New glove capacity plans face challenges

Analysts remain sceptical about the newfound enthusiasm of companies diversifying their core business into rubber glove manufacturing

by SHAZNI ONG/ pic by MUHD AMIN NAHARUL

CONCERNS exist of the RM900 million or so worth of investments that have been proposed in new the rubber glovemaking capacity by various companies seeking to benefit from the Covid-19 pandemic induced demand.

Based on compilations of available recent news reports and Bursa filings in the last two months, the new players have proposed to invest large sums of cash for purchase and lease of land parcels, factories and manufacturing capacities across the country.

The new capacity could add some 20 billion glove pieces annually from almost 70 lines although the exact figure would change depending on execution of plans and demand.

Analysts, however, remain sceptical about the newfound enthusiasm of companies diversifying their core business into rubber glove manufacturing.

JF Apex Securities Bhd research analyst How Chi Hoong is not optimistic about the outlook for the new glovemakers because the industry is viewed as matured after undergoing multiple consolidations of over 200 glove companies in the past.

“The new players have no advantage over the current top four producers in terms of operating efficiency, business relationship, innovation and capacity. Please be mindful that the glove manufacturing industry will go back to volume-driven competition post-pandemic,” he told The Malaysian Reserve (TMR) yesterday.

He expects demand for gloves will likely taper off in the first half of 2021 from a quicker than expected development of vaccines, deceleration of Covid-19 cases, hospitals using fewer gloves, as well as less human interaction and social activities.

“I am not expecting the new players to generate massive profits due to the new plant gestation period and high start-up costs,” he said.

Companies like GPA Holdings Bhd, Titijaya Land Bhd, Kanger International Bhd, CE Technology Bhd, HLT Global Bhd, Aspen Group, LKL International Bhd, MQ Technology Bhd, Vizione Holdings Bhd, Iconic Worldwide Bhd, AT Systematization Bhd, Inix Technology Bhd, MSCM Bhd, Green Ocean Corp Bhd and Karex Bhd are also among the list of new players that have voiced their intentions to go into or expand capacity to meet the new “normal” in demand for glove across the world.

The newsflow has been negative to the stock prices of major glovemakers. Top Glove Corp Bhd fell 35 sen to RM8.34 (post bonus issue) yesterday, while Supermax Corp Bhd fell RM1.42 to RM19.98. Kossan Rubber Industries Bhd’s share price fell RM1.14 to RM13.98 and Hartalega Holdings Bhd eased RM1.46 to RM13.90.

Malacca Securities Sdn Bhd head of research Loui Low believes the move by these companies comes as they struggle to make profit in their existing core business and deem the glovemaking business a more profitable option for the near future.

He believes tagging along with the Covid-19 newsflow and theme as well as the assumed higher margins of gloves as of this juncture, several of the companies are looking for opportunities into this manufacturing business in order to get their companies into a profitable path.

“Some of them will need to wait at least half or one year before starting production, it is in my view — late to the game and likely need a longer period to turn profitable.
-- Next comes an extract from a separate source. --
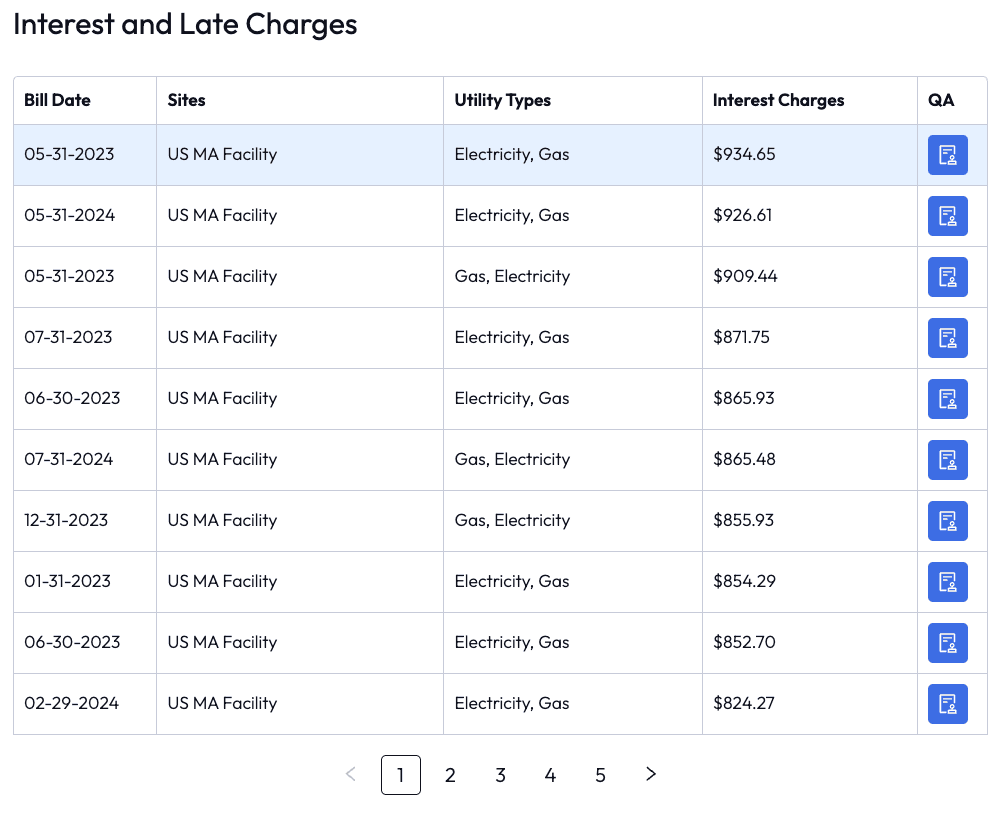Open QA audit for 01-31-2023 bill
Image resolution: width=1002 pixels, height=818 pixels.
[948, 581]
Getting approval from several bodies in various countries will take some time as well,” he told TMR.

Although the average selling price (ASP) of gloves might not be increasing exponentially in the near term, the demand for gloves will remain as long as Covid-19 cases globally continue to increase, he added.

“As new players in the segment, it is likely they will have to stay in the game longer to reap the fruits,” said Low.

MIDF Research analyst Ng Bei Shan appears to concur, adding that it will take about a year or more to set up a new factory and install the machines before they can start the commercial production.

“The timeline is also highly dependent on the production capacity they target. On top of that, they’ll need to hire experienced staff with the technical know-how to help them accelerate the process.

“It shouldn’t be too surprising if some of the inexperienced start-ups run into initial operating losses because the established players have gone through the learning curve and they are very efficient in terms of production,” she said.

She added that the bigger established manufacturers also have the advantage of being more profitable due to economies of scale.

The newcomers will also have to establish their distribution network to sell to the end users.

“Hence, they have to incur higher upfront sales and distribution expenditures,” she told TMR.